A better representation for static sparse graphs, when you get to making your code work with sparse graphs, is as follows:
int[] from = new int[numverts+1];
int[] to = new int[numedges];
Sort the edges by "from" vertex. The i
th entry of the from
array is the index of the first edge whose "from" vertex is the i
th vertex or later. There's one extra entry at the end and you should set it to numedges
; it comes in handy when you want to loop over all edges leaving a given vertex.

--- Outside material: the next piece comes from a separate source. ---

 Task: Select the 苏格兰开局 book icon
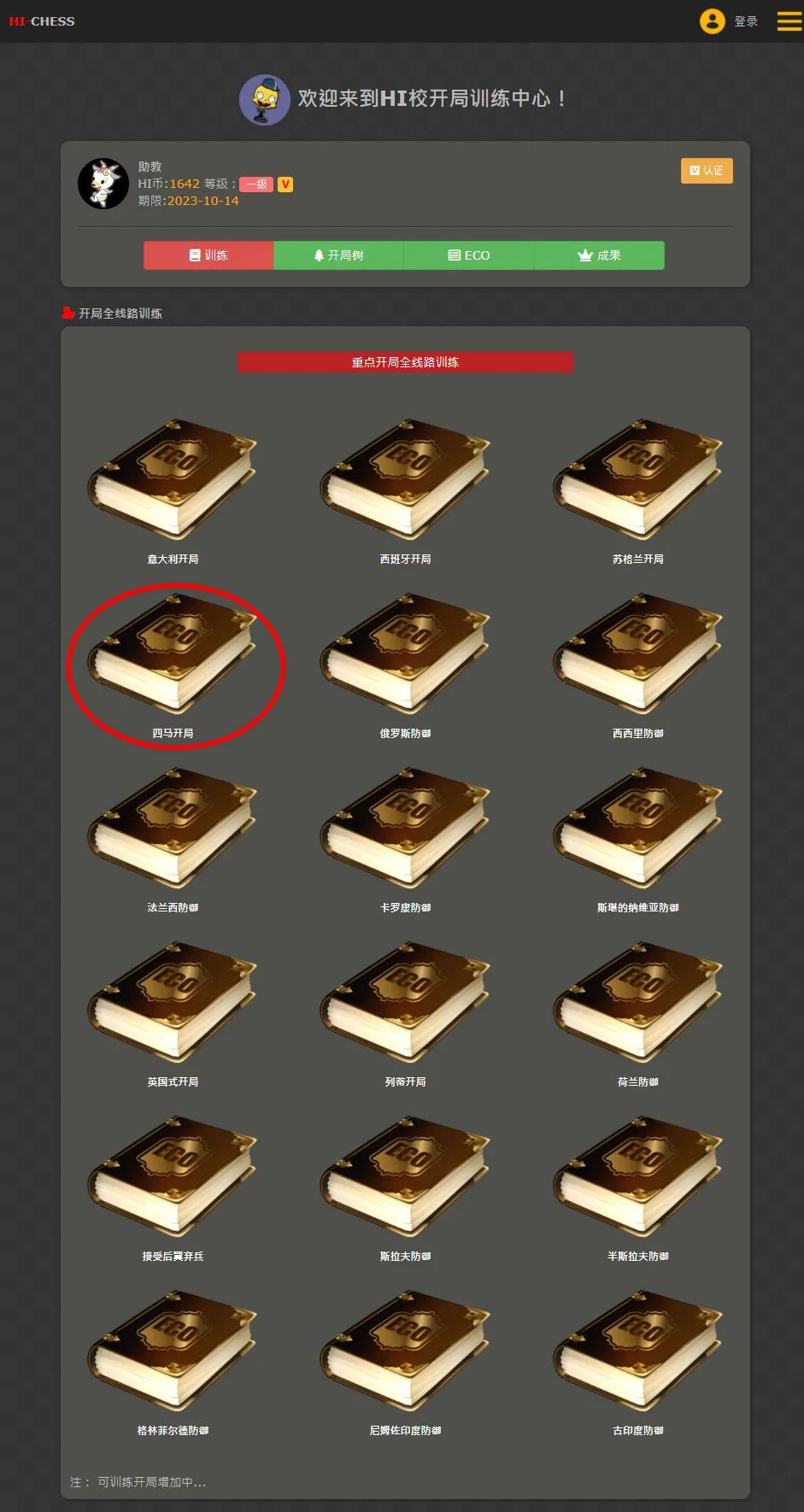pyautogui.click(x=638, y=478)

Since you're doing flow, you'll want to store backward edges as well, so have an
int[] rev = new int[numedges];
to store the edge index of the reverse of each edge. Now you can represent arbitrary functions, say cap
and flow
, on the edges like this:
int[] cap = new int[numedges];
int[] flow = new int[numedges];
So whether to store these attributes in the Edge
structure is moot because the Edge
structure has gone away.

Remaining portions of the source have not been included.